The clock is ticking for non-U.S. companies that need to be compliant with one of the most talked-about elements of the Sarbanes-Oxley Act.
July 15 was the critical milestone for foreign companies listed in the U.S. to be compliant with Section 404 of the act. They now have anything from a few weeks to nearly a year to meet the regulations or face the consequences.
U.S. lawmakers passed the Sarbanes-Oxley Act, also known as SOX, in 2002. The regulations within aim to prevent financial malpractice and accounting scandals like that at Enron. Under Section 404, publicly traded companies must have internal policies and controls in place to protect, document and process information for financial reporting.
The law requires affected businesses to comply by the end of their fiscal year after July 15, 2006. The date is an extension of the original deadline of July 15, 2005, set by the U.S. Securities and Exchange Commission. Public U.S. companies were required to be compliant in November 2004.
For most non-U.S. companies, the journey would have started in 2004, noted Philip Chong, director at Deloitte & Touche Enterprise Risk Services. Businesses would also have started "thinking about assessing and implementing internal controls" about 12 months ago, he said.
SAP--a case in point
For software giant SAP, the process of becoming compliant stretched over a few years. Dirk Metzger, head of risk management at SAP Asia-Pacific, told News.com's sister site ZDNet Asia that the company began its SOX journey way back in 2002.
Besides involving process owners, SAP also appointed SOX champions, who handle SOX 404 related tasks such as effectiveness testing, Metzger said. Some 30 business units and 30 process groups were involved in the different project phases, each of which stretched "from 300 to 6,000 man-days," he added.
The software giant, he noted, also worked toward embedding SOX-required internal controls elements into SAP's risk management function, which is based on the COSO Enterprise Risk Management Framework.
Metzger said: "SAP grew the SOX 404 risk evaluation process over internal controls of financial reporting into a holistic Enterprise Risk Management function, and is currently developing a consolidated compliance and governance framework for the entire corporation. A direct reporting line to the executive board was established and an issue evaluation committee was set up, dealing with findings from SOX 404 testing and audits, thus giving the SOX topic top management exposure and attention."
According to Metzger, SAP is now undergoing half-year SOX 404 audits by its external auditor KPMG, and expects to obtain the first certification of compliance early next year.
At Nasdaq-listed Pacific Internet (PacNet), preparations for SOX-compliance commenced in mid-2004. CEO Phey Teck Moh noted that the company, whose current financial year will end on Dec. 31, 2006, will meet the requirements at the end of this year.
The Singapore-based Internet service provider put together a leadership team to manage the process, and placed country managing directors and financial controllers in charge of their respective areas. Dedicated work teams were set up in some country offices to work on achieving compliance. PacNet estimates that more than 30 percent of its employees--dedicated resources or otherwise--have been involved in the compliance work so far.
The project has been intensive "in terms of resources and commitment" but it has also benefited the company, Phey added. "The compliance process has given us the opportunity to further enhance our financial controls, which has strengthened and improved our business processes," Phey said.

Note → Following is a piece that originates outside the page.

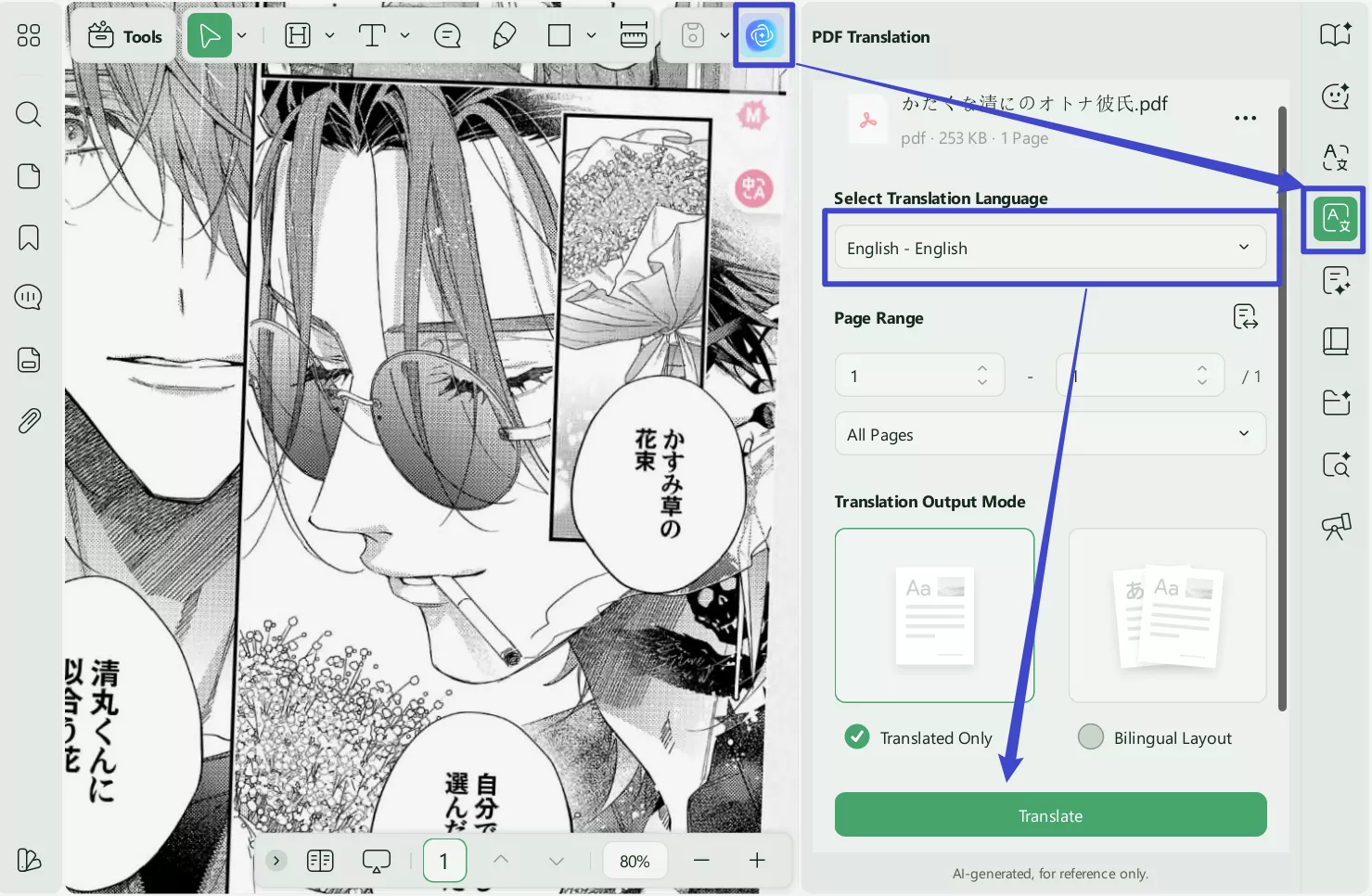1372x896 pixels.
Task: Open the zoom percentage dropdown showing 80%
Action: 635,861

Jeffrey Hoo, services and management systems field director at Symantec's regional product marketing division, noted that companies that are affected by the SOX Act already have processes in place and are working toward their compliance deadlines.

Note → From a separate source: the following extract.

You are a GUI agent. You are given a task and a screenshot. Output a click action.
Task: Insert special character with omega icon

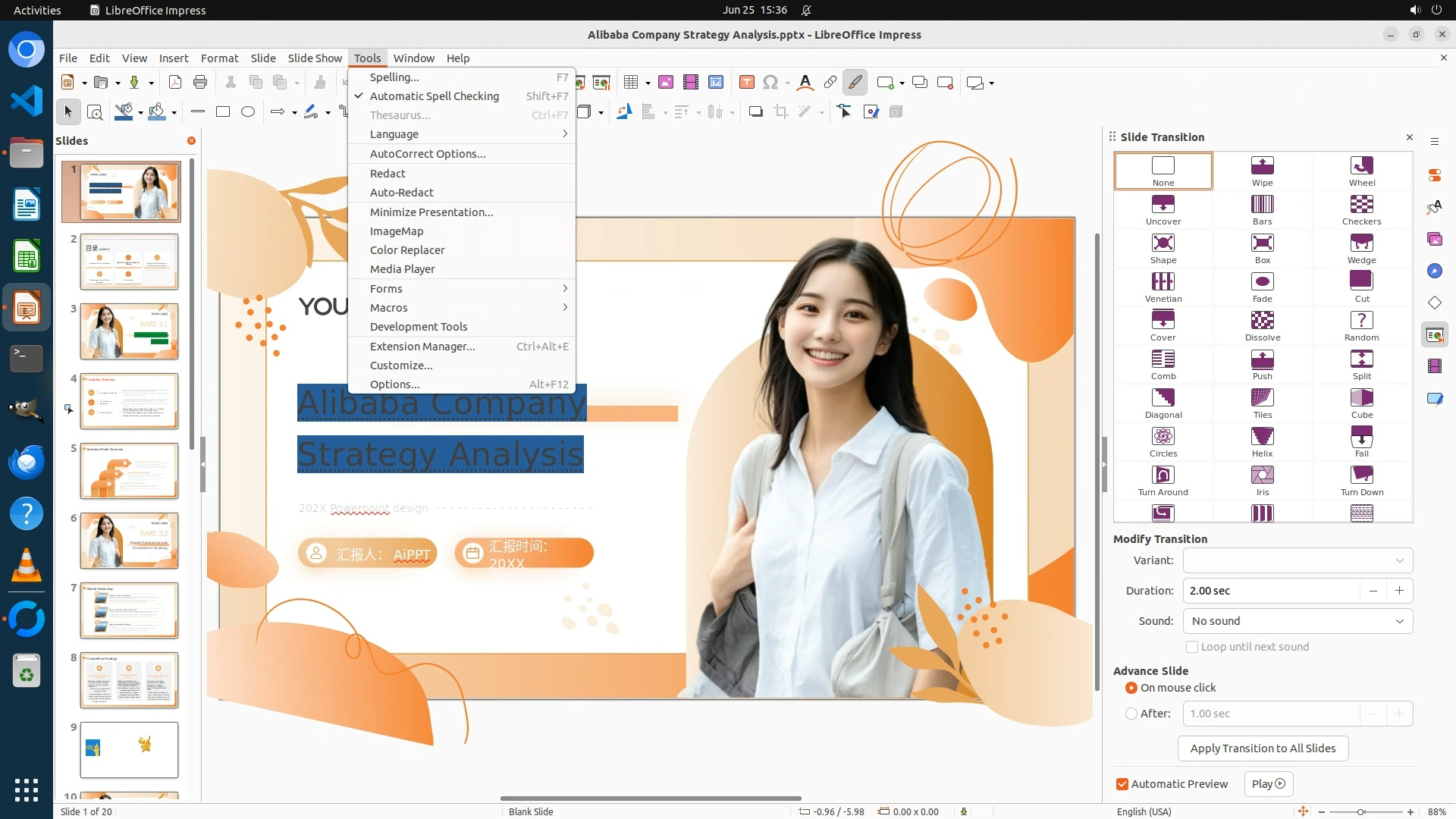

Hoo said companies in the banking and finance industry are more experienced, as "compliance is an everyday affair," unlike businesses in other industries where there is more work to be done. "A lot of time is spent defining the policies and processes, before going into the use of technology and getting people to understand and co-operate to comply," he said.
Deloitte & Touche's Chong pointed out that there are those, however, that choose to wait until the last minute to get their compliance act together. With an "immovable deadline," those that start late need to "put in more commitment from management" as well as pump in more human resources, he said.
Symantec's Hoo agreed, saying top management needs to offer "full support for compliance" and view it "as a 'must have' and not (just) 'good to have.'"
Vivian Yeo of ZDNet Asia reported from Singapore.